__Work order__. Give back the full data character for character.

[Pixel coordinate grounding data]
-------

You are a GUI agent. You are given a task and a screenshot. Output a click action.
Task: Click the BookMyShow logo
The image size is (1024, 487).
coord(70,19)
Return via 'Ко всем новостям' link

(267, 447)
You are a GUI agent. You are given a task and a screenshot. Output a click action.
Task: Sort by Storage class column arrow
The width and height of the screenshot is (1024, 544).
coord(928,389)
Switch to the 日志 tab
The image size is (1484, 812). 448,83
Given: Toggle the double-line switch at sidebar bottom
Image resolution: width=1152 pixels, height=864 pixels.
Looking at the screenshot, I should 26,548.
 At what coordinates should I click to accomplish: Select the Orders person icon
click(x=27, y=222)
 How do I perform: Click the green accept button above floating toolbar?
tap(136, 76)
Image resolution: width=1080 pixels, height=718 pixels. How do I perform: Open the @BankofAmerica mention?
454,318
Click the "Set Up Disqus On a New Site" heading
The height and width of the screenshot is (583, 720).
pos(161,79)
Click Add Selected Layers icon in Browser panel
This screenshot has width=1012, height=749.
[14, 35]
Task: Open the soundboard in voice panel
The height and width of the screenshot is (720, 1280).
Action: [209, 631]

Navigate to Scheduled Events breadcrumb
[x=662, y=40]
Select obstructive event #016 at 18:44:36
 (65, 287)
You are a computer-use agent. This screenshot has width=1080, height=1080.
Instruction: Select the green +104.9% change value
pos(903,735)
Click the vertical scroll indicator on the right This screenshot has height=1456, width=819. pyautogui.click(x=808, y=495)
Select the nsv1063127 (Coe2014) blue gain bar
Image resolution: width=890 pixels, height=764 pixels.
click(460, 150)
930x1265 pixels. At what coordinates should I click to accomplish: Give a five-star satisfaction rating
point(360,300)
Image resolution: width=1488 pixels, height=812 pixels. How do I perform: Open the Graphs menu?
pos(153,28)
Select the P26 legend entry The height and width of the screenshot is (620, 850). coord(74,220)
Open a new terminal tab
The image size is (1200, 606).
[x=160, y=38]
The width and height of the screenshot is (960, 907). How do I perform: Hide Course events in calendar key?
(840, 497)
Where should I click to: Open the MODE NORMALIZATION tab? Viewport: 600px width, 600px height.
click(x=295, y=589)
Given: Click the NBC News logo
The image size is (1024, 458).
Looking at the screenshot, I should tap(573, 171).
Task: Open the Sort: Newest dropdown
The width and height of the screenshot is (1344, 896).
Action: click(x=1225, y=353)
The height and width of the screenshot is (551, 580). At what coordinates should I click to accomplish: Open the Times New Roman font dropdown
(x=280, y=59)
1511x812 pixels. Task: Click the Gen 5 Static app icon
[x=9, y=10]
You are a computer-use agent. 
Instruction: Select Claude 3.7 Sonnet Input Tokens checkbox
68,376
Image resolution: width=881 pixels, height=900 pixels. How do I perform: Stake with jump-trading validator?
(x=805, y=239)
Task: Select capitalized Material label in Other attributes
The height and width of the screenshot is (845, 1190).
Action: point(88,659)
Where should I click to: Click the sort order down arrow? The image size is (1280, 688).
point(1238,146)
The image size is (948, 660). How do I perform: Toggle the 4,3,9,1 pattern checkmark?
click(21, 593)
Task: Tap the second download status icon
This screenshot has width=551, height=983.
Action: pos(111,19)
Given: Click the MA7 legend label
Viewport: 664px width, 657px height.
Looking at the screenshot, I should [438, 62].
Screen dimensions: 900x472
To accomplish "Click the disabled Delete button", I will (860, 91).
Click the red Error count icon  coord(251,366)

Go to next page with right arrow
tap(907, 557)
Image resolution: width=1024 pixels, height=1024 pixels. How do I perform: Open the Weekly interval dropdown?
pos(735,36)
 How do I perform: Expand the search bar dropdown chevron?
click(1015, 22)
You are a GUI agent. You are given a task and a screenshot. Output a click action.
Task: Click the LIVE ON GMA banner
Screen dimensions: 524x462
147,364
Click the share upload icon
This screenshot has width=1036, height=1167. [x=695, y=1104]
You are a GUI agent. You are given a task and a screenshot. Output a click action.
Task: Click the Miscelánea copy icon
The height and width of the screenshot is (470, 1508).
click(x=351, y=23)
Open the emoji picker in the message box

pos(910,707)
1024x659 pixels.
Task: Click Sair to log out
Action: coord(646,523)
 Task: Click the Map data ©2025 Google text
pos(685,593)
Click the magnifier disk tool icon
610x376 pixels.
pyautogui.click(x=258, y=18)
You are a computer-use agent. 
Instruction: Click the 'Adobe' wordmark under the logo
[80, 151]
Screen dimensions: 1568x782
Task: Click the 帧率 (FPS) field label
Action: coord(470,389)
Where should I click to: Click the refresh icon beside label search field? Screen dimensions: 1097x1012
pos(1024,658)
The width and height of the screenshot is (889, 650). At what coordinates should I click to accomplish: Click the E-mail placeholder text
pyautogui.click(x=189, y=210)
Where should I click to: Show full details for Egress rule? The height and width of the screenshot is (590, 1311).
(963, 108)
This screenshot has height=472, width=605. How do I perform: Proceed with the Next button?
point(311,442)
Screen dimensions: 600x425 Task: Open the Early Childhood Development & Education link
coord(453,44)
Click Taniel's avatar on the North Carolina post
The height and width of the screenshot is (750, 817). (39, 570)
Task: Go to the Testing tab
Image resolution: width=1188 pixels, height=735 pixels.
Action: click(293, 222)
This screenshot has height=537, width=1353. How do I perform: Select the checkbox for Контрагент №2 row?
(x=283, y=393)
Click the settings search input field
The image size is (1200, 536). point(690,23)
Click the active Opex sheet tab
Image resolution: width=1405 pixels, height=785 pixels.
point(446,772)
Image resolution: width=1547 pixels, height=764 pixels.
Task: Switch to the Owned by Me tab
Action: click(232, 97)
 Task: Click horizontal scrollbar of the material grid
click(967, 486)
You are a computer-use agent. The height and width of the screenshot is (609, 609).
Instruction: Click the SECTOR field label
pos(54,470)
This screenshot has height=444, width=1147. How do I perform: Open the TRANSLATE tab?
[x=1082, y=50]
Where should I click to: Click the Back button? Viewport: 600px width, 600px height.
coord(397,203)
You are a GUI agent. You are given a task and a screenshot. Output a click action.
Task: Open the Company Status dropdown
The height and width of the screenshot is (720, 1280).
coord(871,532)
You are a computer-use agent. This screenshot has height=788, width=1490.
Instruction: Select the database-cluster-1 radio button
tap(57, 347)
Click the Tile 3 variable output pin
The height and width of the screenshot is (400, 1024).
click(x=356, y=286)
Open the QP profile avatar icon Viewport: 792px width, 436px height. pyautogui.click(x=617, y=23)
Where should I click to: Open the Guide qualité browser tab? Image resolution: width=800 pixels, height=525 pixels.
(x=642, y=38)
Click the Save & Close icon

-------

__Exercise answer__.
You are a GUI agent. You are given a task and a screenshot. Output a click action.
Task: Click the BookMyShow logo
The image size is (1024, 487).
coord(70,19)
Return via 'Ко всем новостям' link

(267, 447)
You are a GUI agent. You are given a task and a screenshot. Output a click action.
Task: Sort by Storage class column arrow
The width and height of the screenshot is (1024, 544).
coord(928,389)
Switch to the 日志 tab
The image size is (1484, 812). 448,83
Given: Toggle the double-line switch at sidebar bottom
Image resolution: width=1152 pixels, height=864 pixels.
Looking at the screenshot, I should 26,548.
 At what coordinates should I click to accomplish: Select the Orders person icon
click(x=27, y=222)
 How do I perform: Click the green accept button above floating toolbar?
tap(136, 76)
Image resolution: width=1080 pixels, height=718 pixels. How do I perform: Open the @BankofAmerica mention?
454,318
Click the "Set Up Disqus On a New Site" heading
The height and width of the screenshot is (583, 720).
pos(161,79)
Click Add Selected Layers icon in Browser panel
This screenshot has width=1012, height=749.
[14, 35]
Task: Open the soundboard in voice panel
The height and width of the screenshot is (720, 1280).
Action: [209, 631]

Navigate to Scheduled Events breadcrumb
[x=662, y=40]
Select obstructive event #016 at 18:44:36
 (65, 287)
You are a computer-use agent. This screenshot has width=1080, height=1080.
Instruction: Select the green +104.9% change value
pos(903,735)
Click the vertical scroll indicator on the right This screenshot has height=1456, width=819. pyautogui.click(x=808, y=495)
Select the nsv1063127 (Coe2014) blue gain bar
Image resolution: width=890 pixels, height=764 pixels.
click(460, 150)
930x1265 pixels. At what coordinates should I click to accomplish: Give a five-star satisfaction rating
point(360,300)
Image resolution: width=1488 pixels, height=812 pixels. How do I perform: Open the Graphs menu?
pos(153,28)
Select the P26 legend entry The height and width of the screenshot is (620, 850). coord(74,220)
Open a new terminal tab
The image size is (1200, 606).
[x=160, y=38]
The width and height of the screenshot is (960, 907). How do I perform: Hide Course events in calendar key?
(840, 497)
Where should I click to: Open the MODE NORMALIZATION tab? Viewport: 600px width, 600px height.
click(x=295, y=589)
Given: Click the NBC News logo
The image size is (1024, 458).
Looking at the screenshot, I should tap(573, 171).
Task: Open the Sort: Newest dropdown
The width and height of the screenshot is (1344, 896).
Action: click(x=1225, y=353)
The height and width of the screenshot is (551, 580). At what coordinates should I click to accomplish: Open the Times New Roman font dropdown
(x=280, y=59)
1511x812 pixels. Task: Click the Gen 5 Static app icon
[x=9, y=10]
You are a computer-use agent. 
Instruction: Select Claude 3.7 Sonnet Input Tokens checkbox
68,376
Image resolution: width=881 pixels, height=900 pixels. How do I perform: Stake with jump-trading validator?
(x=805, y=239)
Task: Select capitalized Material label in Other attributes
The height and width of the screenshot is (845, 1190).
Action: point(88,659)
Where should I click to: Click the sort order down arrow? The image size is (1280, 688).
point(1238,146)
The image size is (948, 660). How do I perform: Toggle the 4,3,9,1 pattern checkmark?
click(21, 593)
Task: Tap the second download status icon
This screenshot has width=551, height=983.
Action: pos(111,19)
Given: Click the MA7 legend label
Viewport: 664px width, 657px height.
Looking at the screenshot, I should [438, 62].
Screen dimensions: 900x472
To accomplish "Click the disabled Delete button", I will (860, 91).
Click the red Error count icon  coord(251,366)

Go to next page with right arrow
tap(907, 557)
Image resolution: width=1024 pixels, height=1024 pixels. How do I perform: Open the Weekly interval dropdown?
pos(735,36)
 How do I perform: Expand the search bar dropdown chevron?
click(1015, 22)
You are a GUI agent. You are given a task and a screenshot. Output a click action.
Task: Click the LIVE ON GMA banner
Screen dimensions: 524x462
147,364
Click the share upload icon
This screenshot has width=1036, height=1167. [x=695, y=1104]
You are a GUI agent. You are given a task and a screenshot. Output a click action.
Task: Click the Miscelánea copy icon
The height and width of the screenshot is (470, 1508).
click(x=351, y=23)
Open the emoji picker in the message box

pos(910,707)
1024x659 pixels.
Task: Click Sair to log out
Action: coord(646,523)
 Task: Click the Map data ©2025 Google text
pos(685,593)
Click the magnifier disk tool icon
610x376 pixels.
pyautogui.click(x=258, y=18)
You are a computer-use agent. 
Instruction: Click the 'Adobe' wordmark under the logo
[80, 151]
Screen dimensions: 1568x782
Task: Click the 帧率 (FPS) field label
Action: coord(470,389)
Where should I click to: Click the refresh icon beside label search field? Screen dimensions: 1097x1012
pos(1024,658)
The width and height of the screenshot is (889, 650). At what coordinates should I click to accomplish: Click the E-mail placeholder text
pyautogui.click(x=189, y=210)
Where should I click to: Show full details for Egress rule? The height and width of the screenshot is (590, 1311).
(963, 108)
This screenshot has height=472, width=605. How do I perform: Proceed with the Next button?
point(311,442)
Screen dimensions: 600x425 Task: Open the Early Childhood Development & Education link
coord(453,44)
Click Taniel's avatar on the North Carolina post
The height and width of the screenshot is (750, 817). (39, 570)
Task: Go to the Testing tab
Image resolution: width=1188 pixels, height=735 pixels.
Action: click(293, 222)
This screenshot has height=537, width=1353. How do I perform: Select the checkbox for Контрагент №2 row?
(x=283, y=393)
Click the settings search input field
The image size is (1200, 536). point(690,23)
Click the active Opex sheet tab
Image resolution: width=1405 pixels, height=785 pixels.
point(446,772)
Image resolution: width=1547 pixels, height=764 pixels.
Task: Switch to the Owned by Me tab
Action: click(232, 97)
 Task: Click horizontal scrollbar of the material grid
click(967, 486)
You are a computer-use agent. The height and width of the screenshot is (609, 609).
Instruction: Click the SECTOR field label
pos(54,470)
This screenshot has height=444, width=1147. How do I perform: Open the TRANSLATE tab?
[x=1082, y=50]
Where should I click to: Click the Back button? Viewport: 600px width, 600px height.
coord(397,203)
You are a GUI agent. You are given a task and a screenshot. Output a click action.
Task: Open the Company Status dropdown
The height and width of the screenshot is (720, 1280).
coord(871,532)
You are a computer-use agent. This screenshot has height=788, width=1490.
Instruction: Select the database-cluster-1 radio button
tap(57, 347)
Click the Tile 3 variable output pin
The height and width of the screenshot is (400, 1024).
click(x=356, y=286)
Open the QP profile avatar icon Viewport: 792px width, 436px height. pyautogui.click(x=617, y=23)
Where should I click to: Open the Guide qualité browser tab? Image resolution: width=800 pixels, height=525 pixels.
(x=642, y=38)
Click the Save & Close icon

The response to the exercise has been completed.